++++ EXTRAIT ++++

Dans son documentaire Résistance: la police face au mur, le réalisateur Charles Gervais offre une incursion au cœur du Service de police de l’agglomération de Longueuil (SPAL). D’abord intrigué par «ce chef de police surprenant», le cinéaste a rapidement constaté que la vision de Fady Dagher «axée sur la prévention plutôt que sur la répression» ne fait pas l’unanimité au sein du corps policier. «Fady m’a ouvert complètement les portes du SPAL, explique d’emblée Charles Gervais. Mais même si le chef m’ouvrait les portes, ça ne voulait pas dire que l’institution m’ouvrait les siennes. Il y a évidemment beaucoup de résistance au projet de Fady, donc, il y a eu nécessairement de la résistance à mon projet de film car je mets en lumière cette vision et ça pourrait nuire à l’immobilisme que plusieurs souhaiteraient.»

++++ DONNÉES FOURNIES ++++

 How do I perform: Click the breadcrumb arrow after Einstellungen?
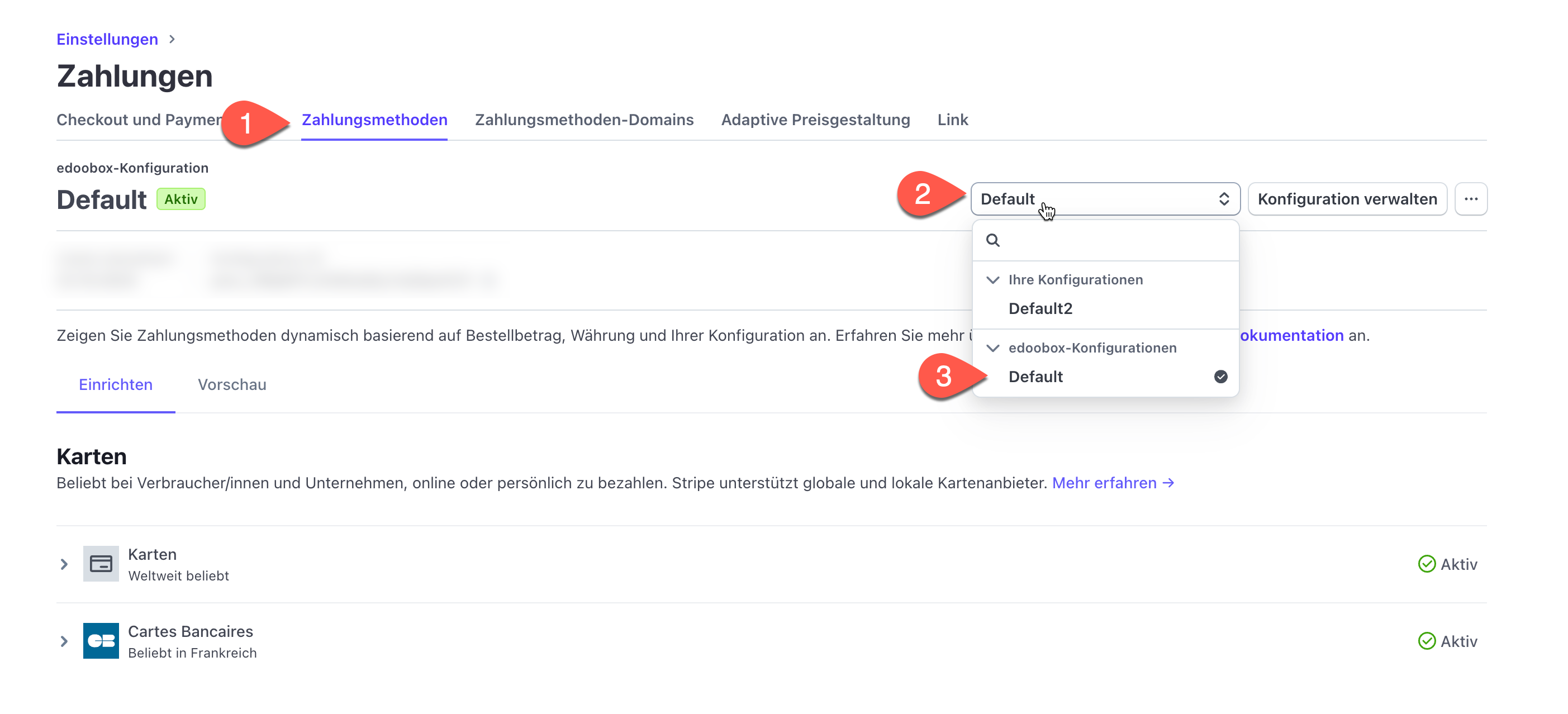(172, 40)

++++

CONSIGNE: Relevez, dans l'extrait sur le documentaire consacré au SPAL, chacun des passages placés entre guillemets. Appuyez-vous uniquement sur l'extrait, sans recourir aux données.

RÉPONSE:
- «ce chef de police surprenant»
- «axée sur la prévention plutôt que sur la répression»
- «Fady m'a ouvert complètement les portes du SPAL, explique d'emblée Charles Gervais. Mais même si le chef m'ouvrait les portes, ça ne voulait pas dire que l'institution m'ouvrait les siennes. Il y a évidemment beaucoup de résistance au projet de Fady, donc, il y a eu nécessairement de la résistance à mon projet de film car je mets en lumière cette vision et ça pourrait nuire à l'immobilisme que plusieurs souhaiteraient.»